Any tool that increases sensitivity “is a good idea,” said Birdwell, and that CAD can help with observational oversights that occur despite more sensitive equipment.
CAD “reminds us to look again,” Birdwell said, to catch the tumors that are visible but often overlooked without the computer’s diagnostic boost. She asked rhetorically whether CAD prompted more recalls of patients that end up being negative findings all the same.
“Yes, [but] if you want to find more, you have to do more,” she said.
Birdwell, the section head for breast imaging at Brigham and Women’s Hospital (Boston), said that the data show an increase in cancer detection of more than 19% and an improvement in sensitivity of 11%. “The preponderance of evidence shows that the current FDA-approved devices ... increase detection” and that the current “FDA review process works for women.”
The first question FDA had for the panel was to provide some clarity on the role of stand-alone performance testing in the clinical evaluation of CAD devices.
The replies to this ranged from general agreement on “the importance of stand-alone testing” to comments that the scoring methodology for such trials should be standardized.
Acting panel chairman Leonard Glassman, MD, a radiologist with the Washington Radiology Associates (Washington), posed the question of whether “stand-alone [is] good enough for minor changes” to CAD software, and then responding that “the answer is probably yes.”
But he was reluctant to set a threshold of change before comparisons with human readers are required. “Its more of a judgment call based on what FDA knows about the algorithm,” he said.
After further discussion, Glassman said that the consensus of the panel seemed to be that “[s]tand-alone testing is necessary but not sufficient,” for approval of any new CAD system, describing it as unbiased because it cuts out human variability.

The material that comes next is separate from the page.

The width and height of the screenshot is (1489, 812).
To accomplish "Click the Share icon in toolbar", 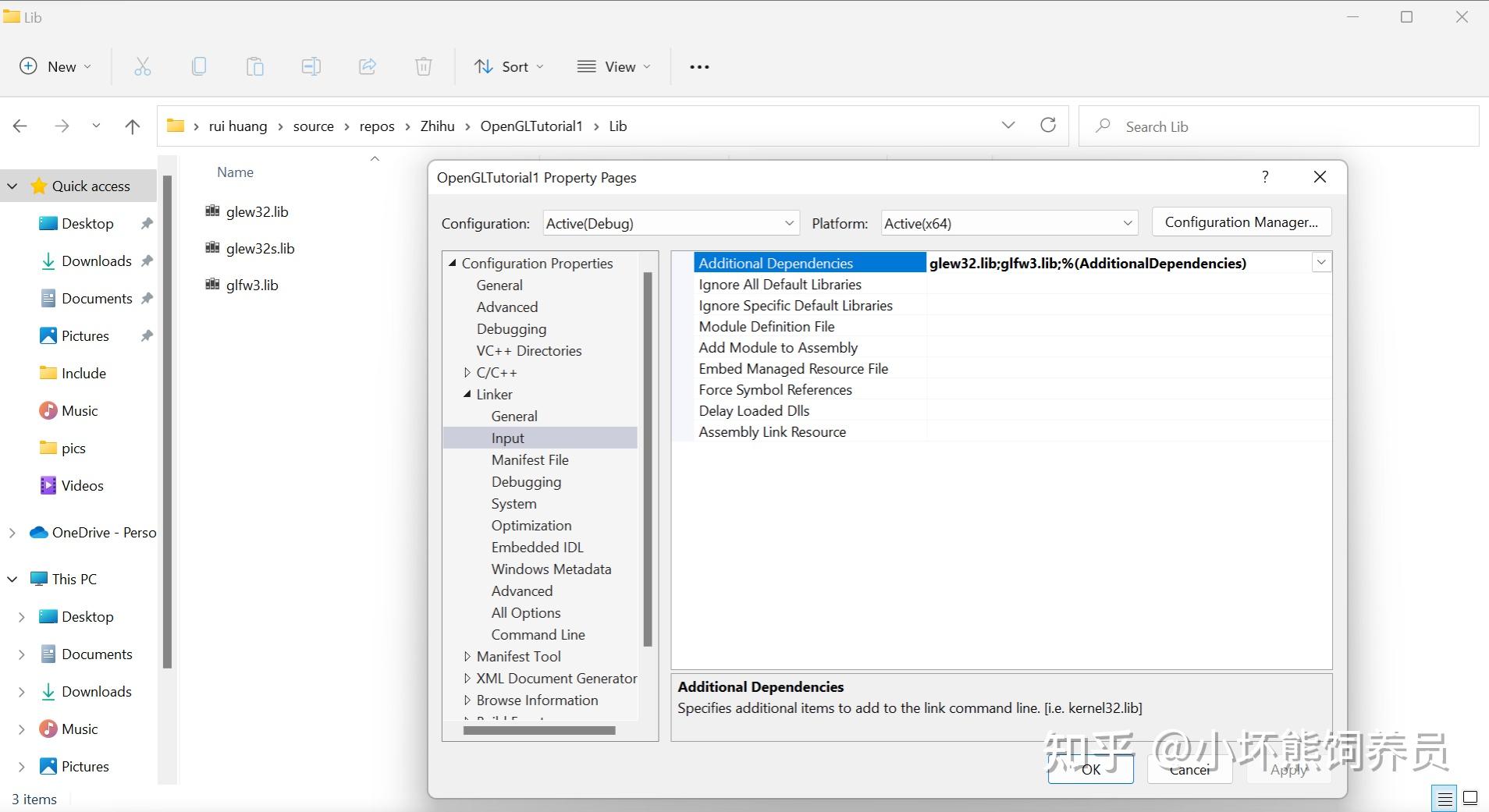I will point(367,67).
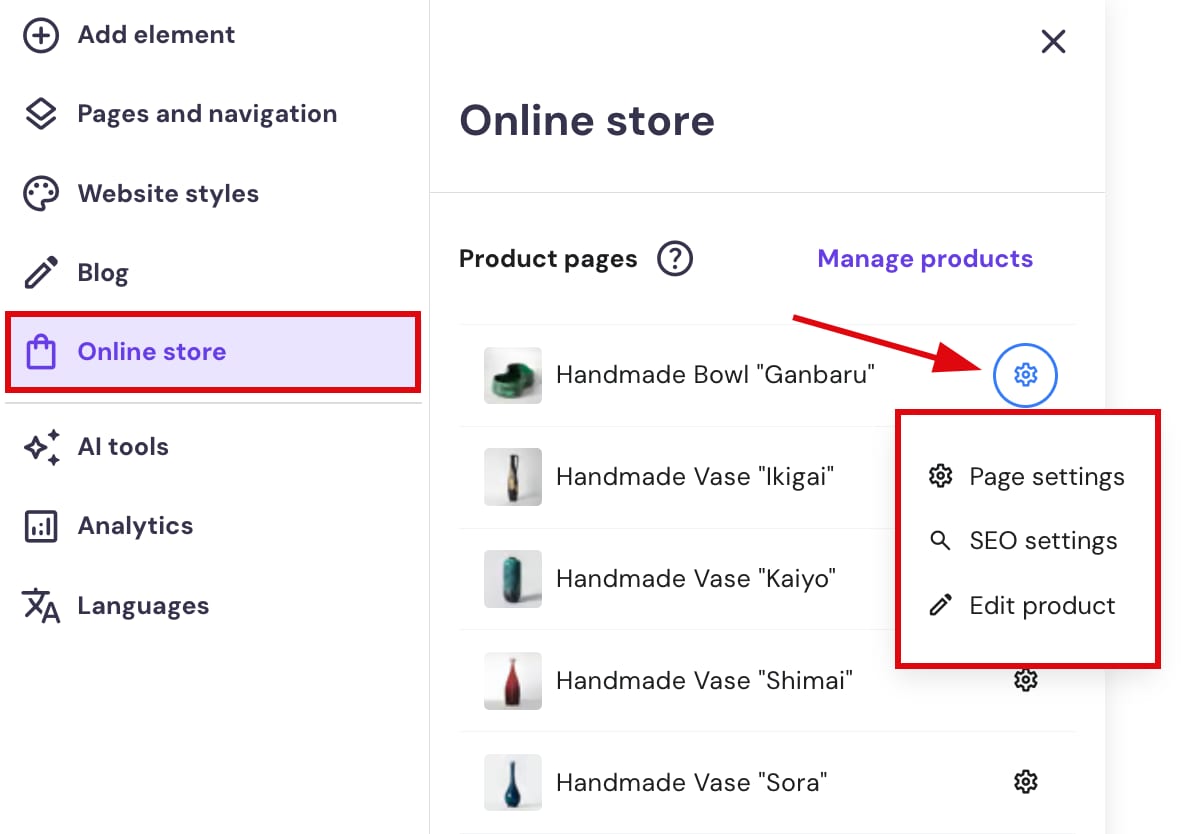Expand settings gear for Handmade Vase "Sora"

click(x=1025, y=782)
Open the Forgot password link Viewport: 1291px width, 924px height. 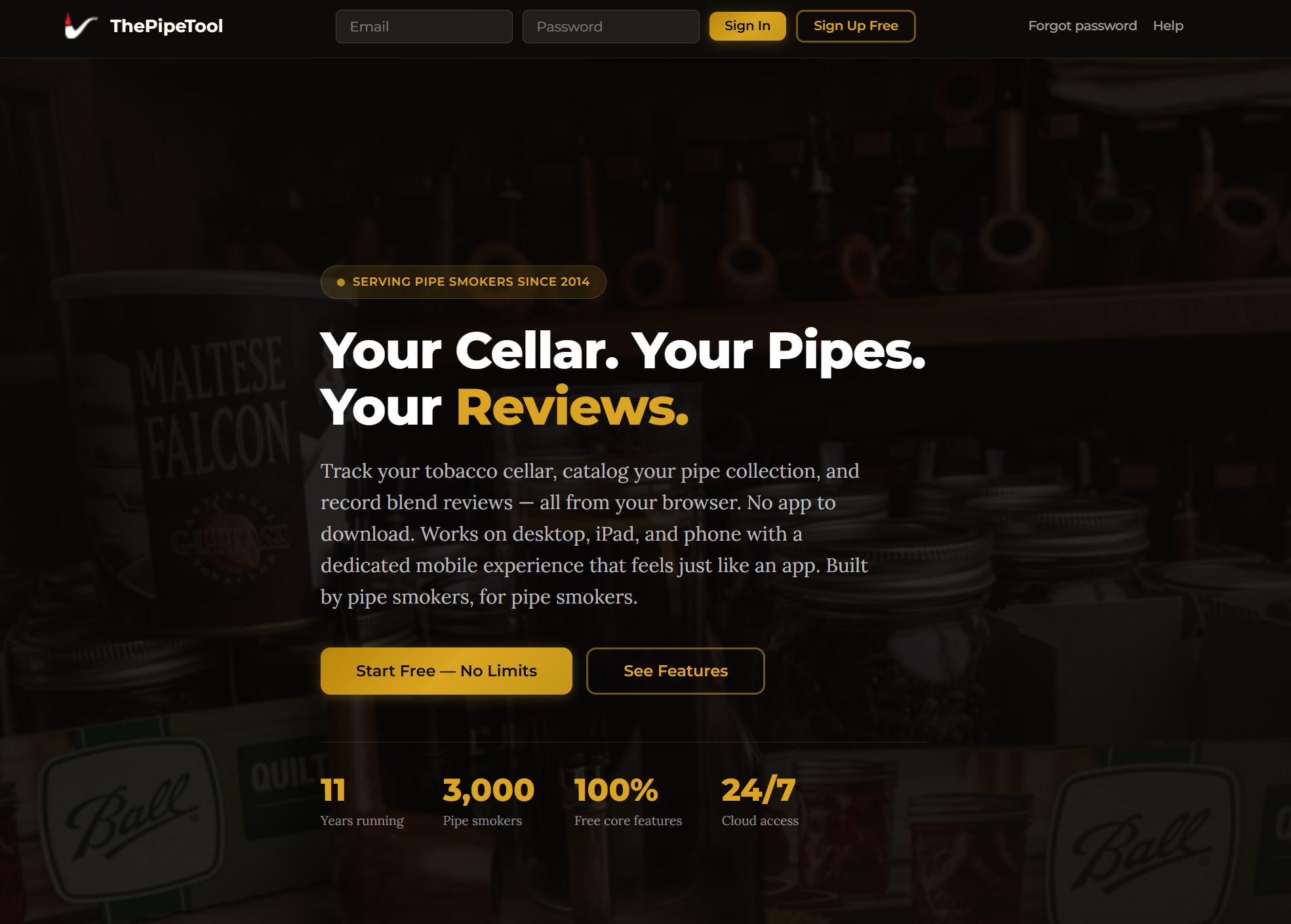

“While all the endpoints were useful, the sentiment was that the per-lesion and per-view were most useful” in determining a CAD system’s viability.
Another question raised by FDA was whether CAD software written for a specific FFDM configuration would need extensive testing to evaluate its use in other FFDMs.
Glassman said that the earlier in the process at which CAD software intervenes, the more weight the question bears.
After discussion, he said that “the sense of the committee is that we don’t know enough about the vagaries of image processing and the link between CAD and FFDM. And if the link is such that CAD is late in the process, a stand-alone processing might be enough” to validate the use of the software on a different machine.
“However, if it is early in the digital process, reader studies may be needed,” Glassman said.